*** Opening RECORDS TO USE ***

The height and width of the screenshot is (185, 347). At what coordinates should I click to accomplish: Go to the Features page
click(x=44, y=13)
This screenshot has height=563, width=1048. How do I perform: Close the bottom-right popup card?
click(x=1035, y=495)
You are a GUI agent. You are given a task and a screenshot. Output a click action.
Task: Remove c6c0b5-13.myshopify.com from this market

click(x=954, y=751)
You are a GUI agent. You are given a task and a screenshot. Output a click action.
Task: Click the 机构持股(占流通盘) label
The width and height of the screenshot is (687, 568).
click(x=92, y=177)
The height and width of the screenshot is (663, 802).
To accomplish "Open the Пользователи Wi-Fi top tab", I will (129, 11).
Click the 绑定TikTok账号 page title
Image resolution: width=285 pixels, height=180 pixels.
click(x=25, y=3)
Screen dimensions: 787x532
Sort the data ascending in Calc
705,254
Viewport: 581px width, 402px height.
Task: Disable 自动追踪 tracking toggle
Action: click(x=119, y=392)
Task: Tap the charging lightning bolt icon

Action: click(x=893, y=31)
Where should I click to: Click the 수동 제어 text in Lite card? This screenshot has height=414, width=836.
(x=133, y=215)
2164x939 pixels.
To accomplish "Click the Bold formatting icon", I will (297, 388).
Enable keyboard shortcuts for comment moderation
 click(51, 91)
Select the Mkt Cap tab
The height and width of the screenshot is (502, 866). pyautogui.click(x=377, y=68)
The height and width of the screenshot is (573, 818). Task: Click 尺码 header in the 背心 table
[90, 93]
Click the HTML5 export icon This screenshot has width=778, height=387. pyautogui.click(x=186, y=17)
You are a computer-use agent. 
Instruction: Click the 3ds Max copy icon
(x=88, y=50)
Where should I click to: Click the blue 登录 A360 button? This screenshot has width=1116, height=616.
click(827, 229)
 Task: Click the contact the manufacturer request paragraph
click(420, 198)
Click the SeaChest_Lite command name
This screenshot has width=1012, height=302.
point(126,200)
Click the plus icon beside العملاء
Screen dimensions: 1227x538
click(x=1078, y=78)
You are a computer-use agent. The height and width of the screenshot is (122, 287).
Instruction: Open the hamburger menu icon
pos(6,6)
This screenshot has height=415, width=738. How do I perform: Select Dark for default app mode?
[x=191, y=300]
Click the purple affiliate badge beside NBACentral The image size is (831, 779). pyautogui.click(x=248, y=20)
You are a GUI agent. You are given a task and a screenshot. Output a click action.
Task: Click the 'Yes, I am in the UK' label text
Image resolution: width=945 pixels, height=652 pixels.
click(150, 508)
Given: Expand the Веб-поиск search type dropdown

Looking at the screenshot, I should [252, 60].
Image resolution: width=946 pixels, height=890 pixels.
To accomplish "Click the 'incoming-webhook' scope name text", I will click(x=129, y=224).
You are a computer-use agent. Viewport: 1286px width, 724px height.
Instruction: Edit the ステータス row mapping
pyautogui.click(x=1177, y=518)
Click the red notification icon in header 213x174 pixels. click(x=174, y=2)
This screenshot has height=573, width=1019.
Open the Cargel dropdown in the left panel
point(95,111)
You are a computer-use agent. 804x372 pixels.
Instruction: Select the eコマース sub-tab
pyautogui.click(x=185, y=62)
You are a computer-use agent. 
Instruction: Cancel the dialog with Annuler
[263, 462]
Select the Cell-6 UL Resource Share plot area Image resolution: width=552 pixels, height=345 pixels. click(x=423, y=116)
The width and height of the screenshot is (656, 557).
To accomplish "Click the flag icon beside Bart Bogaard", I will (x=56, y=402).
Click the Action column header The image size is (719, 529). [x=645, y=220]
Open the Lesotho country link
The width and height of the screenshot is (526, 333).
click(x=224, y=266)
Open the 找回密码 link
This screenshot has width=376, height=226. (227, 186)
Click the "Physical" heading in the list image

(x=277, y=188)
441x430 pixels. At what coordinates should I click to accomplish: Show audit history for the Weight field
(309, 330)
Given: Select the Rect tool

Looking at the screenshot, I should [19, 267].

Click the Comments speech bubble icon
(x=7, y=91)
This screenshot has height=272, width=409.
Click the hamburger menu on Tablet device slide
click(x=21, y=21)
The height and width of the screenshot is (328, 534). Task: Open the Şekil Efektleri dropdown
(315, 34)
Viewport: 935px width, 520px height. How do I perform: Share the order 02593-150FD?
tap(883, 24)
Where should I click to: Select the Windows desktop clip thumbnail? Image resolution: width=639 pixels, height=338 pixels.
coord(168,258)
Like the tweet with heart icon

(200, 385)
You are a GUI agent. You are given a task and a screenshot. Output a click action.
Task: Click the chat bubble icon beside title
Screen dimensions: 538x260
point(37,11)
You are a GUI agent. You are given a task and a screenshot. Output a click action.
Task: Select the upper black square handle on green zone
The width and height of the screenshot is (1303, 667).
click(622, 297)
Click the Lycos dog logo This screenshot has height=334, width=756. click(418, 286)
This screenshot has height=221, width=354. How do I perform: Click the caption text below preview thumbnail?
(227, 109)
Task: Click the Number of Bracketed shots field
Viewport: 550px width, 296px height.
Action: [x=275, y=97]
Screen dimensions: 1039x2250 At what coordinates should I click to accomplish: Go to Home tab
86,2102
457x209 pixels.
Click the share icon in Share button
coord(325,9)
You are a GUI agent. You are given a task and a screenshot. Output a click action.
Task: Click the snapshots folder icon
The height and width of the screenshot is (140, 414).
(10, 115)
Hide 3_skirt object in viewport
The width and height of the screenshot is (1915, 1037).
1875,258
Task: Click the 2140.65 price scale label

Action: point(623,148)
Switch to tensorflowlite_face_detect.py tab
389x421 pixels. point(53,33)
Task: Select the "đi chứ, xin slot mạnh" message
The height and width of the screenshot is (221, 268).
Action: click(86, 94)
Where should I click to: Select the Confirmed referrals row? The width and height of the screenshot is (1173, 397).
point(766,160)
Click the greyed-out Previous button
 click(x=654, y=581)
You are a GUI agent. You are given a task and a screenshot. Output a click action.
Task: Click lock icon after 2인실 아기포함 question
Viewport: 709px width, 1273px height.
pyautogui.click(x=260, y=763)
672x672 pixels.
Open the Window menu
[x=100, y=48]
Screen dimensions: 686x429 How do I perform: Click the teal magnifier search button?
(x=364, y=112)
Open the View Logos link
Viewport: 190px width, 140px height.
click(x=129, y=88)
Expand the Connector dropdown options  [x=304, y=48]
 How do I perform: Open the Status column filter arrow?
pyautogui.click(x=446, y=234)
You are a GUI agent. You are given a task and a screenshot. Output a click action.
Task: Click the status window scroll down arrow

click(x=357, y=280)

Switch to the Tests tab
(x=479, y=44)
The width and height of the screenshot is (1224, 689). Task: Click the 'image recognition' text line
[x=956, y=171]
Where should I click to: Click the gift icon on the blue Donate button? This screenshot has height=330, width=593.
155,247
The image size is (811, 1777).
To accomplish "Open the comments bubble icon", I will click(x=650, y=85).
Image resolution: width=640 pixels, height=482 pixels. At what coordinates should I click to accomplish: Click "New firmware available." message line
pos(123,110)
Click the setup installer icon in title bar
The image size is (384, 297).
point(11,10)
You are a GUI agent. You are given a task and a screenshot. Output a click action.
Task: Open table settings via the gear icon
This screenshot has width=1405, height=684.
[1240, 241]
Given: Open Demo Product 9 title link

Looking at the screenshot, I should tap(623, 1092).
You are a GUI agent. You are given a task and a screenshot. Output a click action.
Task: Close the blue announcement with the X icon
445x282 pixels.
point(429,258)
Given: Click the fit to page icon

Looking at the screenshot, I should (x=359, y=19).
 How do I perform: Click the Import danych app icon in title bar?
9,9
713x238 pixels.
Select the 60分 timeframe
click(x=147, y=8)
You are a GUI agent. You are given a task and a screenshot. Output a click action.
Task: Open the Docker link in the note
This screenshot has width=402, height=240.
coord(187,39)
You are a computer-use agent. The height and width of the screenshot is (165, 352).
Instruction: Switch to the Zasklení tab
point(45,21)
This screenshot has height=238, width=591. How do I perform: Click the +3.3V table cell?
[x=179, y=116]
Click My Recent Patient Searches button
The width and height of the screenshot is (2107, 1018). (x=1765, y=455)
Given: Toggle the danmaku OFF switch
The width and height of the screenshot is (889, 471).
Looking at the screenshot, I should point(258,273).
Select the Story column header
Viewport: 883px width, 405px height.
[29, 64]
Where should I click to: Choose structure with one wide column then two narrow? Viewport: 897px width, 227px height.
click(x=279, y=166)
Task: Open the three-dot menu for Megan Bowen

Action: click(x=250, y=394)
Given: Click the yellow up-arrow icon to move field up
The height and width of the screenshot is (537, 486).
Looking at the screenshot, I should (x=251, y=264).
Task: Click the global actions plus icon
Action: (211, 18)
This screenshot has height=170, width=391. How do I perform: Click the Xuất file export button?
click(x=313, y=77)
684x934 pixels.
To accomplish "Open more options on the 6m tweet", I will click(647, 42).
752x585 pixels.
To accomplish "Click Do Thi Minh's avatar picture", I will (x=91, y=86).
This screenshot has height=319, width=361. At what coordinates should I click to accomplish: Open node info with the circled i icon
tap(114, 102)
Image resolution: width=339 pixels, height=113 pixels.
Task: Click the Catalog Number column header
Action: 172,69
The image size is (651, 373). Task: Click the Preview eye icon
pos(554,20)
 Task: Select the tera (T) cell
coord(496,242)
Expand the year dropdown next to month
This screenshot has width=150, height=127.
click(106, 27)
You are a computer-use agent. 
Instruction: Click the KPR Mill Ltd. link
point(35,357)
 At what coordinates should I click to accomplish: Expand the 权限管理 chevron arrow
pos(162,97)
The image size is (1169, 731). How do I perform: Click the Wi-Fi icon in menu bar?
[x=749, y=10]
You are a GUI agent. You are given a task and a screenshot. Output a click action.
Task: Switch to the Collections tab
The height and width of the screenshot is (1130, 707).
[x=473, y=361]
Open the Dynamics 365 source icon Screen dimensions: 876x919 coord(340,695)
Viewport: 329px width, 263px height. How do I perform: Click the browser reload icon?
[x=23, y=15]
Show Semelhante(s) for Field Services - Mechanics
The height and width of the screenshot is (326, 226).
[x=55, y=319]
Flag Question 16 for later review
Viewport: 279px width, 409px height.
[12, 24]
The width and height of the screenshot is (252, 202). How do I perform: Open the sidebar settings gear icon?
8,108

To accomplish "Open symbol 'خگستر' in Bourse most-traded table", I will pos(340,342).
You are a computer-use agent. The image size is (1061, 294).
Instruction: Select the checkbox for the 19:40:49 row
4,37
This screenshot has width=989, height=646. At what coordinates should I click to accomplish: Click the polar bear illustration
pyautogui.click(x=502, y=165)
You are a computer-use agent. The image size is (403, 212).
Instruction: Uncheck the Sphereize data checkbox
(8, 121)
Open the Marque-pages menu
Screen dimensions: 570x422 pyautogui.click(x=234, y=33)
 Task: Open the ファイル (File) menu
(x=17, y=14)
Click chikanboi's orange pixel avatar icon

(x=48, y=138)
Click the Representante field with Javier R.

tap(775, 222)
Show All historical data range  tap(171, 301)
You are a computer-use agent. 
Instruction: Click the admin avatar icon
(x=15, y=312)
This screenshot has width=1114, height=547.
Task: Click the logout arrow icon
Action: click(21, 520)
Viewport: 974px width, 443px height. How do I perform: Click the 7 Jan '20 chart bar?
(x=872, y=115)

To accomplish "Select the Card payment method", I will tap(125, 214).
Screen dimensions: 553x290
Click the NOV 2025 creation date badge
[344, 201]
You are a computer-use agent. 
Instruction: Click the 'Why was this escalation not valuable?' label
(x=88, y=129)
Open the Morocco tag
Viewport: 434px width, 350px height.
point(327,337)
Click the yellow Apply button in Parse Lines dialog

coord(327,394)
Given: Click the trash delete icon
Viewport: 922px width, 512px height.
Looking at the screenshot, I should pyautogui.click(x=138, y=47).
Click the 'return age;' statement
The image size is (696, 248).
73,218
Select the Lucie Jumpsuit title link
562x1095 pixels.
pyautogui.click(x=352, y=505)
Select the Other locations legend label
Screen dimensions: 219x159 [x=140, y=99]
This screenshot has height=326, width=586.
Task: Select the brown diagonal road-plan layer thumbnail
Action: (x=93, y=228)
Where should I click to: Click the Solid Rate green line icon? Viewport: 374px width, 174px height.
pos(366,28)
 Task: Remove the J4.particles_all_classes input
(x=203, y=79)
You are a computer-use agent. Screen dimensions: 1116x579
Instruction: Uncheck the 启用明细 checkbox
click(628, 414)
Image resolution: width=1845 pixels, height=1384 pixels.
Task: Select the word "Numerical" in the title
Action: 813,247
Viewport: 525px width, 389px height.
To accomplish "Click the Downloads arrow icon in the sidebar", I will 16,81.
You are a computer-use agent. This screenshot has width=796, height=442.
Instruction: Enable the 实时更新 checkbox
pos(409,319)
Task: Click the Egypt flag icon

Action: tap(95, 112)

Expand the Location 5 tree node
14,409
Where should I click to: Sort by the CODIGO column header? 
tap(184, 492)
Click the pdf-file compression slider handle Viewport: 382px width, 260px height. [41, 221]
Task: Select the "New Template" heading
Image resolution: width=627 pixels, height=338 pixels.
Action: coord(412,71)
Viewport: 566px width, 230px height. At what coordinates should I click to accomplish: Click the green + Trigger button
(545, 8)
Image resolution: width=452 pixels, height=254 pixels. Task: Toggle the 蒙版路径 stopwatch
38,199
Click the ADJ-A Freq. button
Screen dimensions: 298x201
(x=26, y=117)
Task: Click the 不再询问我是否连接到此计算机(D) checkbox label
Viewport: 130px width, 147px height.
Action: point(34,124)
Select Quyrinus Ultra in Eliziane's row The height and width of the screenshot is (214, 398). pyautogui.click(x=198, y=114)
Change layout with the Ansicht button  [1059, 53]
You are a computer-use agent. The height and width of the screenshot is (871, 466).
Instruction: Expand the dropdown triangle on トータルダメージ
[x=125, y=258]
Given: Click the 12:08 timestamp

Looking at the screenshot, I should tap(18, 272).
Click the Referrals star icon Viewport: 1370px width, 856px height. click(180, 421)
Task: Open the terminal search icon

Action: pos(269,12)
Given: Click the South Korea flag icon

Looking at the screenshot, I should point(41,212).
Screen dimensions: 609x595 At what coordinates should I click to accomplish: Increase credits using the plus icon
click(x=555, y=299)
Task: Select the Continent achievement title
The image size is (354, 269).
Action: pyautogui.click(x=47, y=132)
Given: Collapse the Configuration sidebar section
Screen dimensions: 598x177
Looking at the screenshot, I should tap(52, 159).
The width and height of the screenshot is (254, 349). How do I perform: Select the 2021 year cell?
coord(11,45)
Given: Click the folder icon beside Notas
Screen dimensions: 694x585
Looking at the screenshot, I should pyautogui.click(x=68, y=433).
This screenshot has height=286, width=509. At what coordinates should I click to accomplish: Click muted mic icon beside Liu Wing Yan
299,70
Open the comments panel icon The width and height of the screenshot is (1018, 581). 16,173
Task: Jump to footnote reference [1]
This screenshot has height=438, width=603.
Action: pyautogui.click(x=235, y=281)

*** Closing RECORDS TO USE ***

[AIM OF THE TASK]: Filter the records for lines containing the word "handle" and copy each one.

[WRITTEN REPLY]:
Task: Select the upper black square handle on green zone
Click the pdf-file compression slider handle Viewport: 382px width, 260px height. [41, 221]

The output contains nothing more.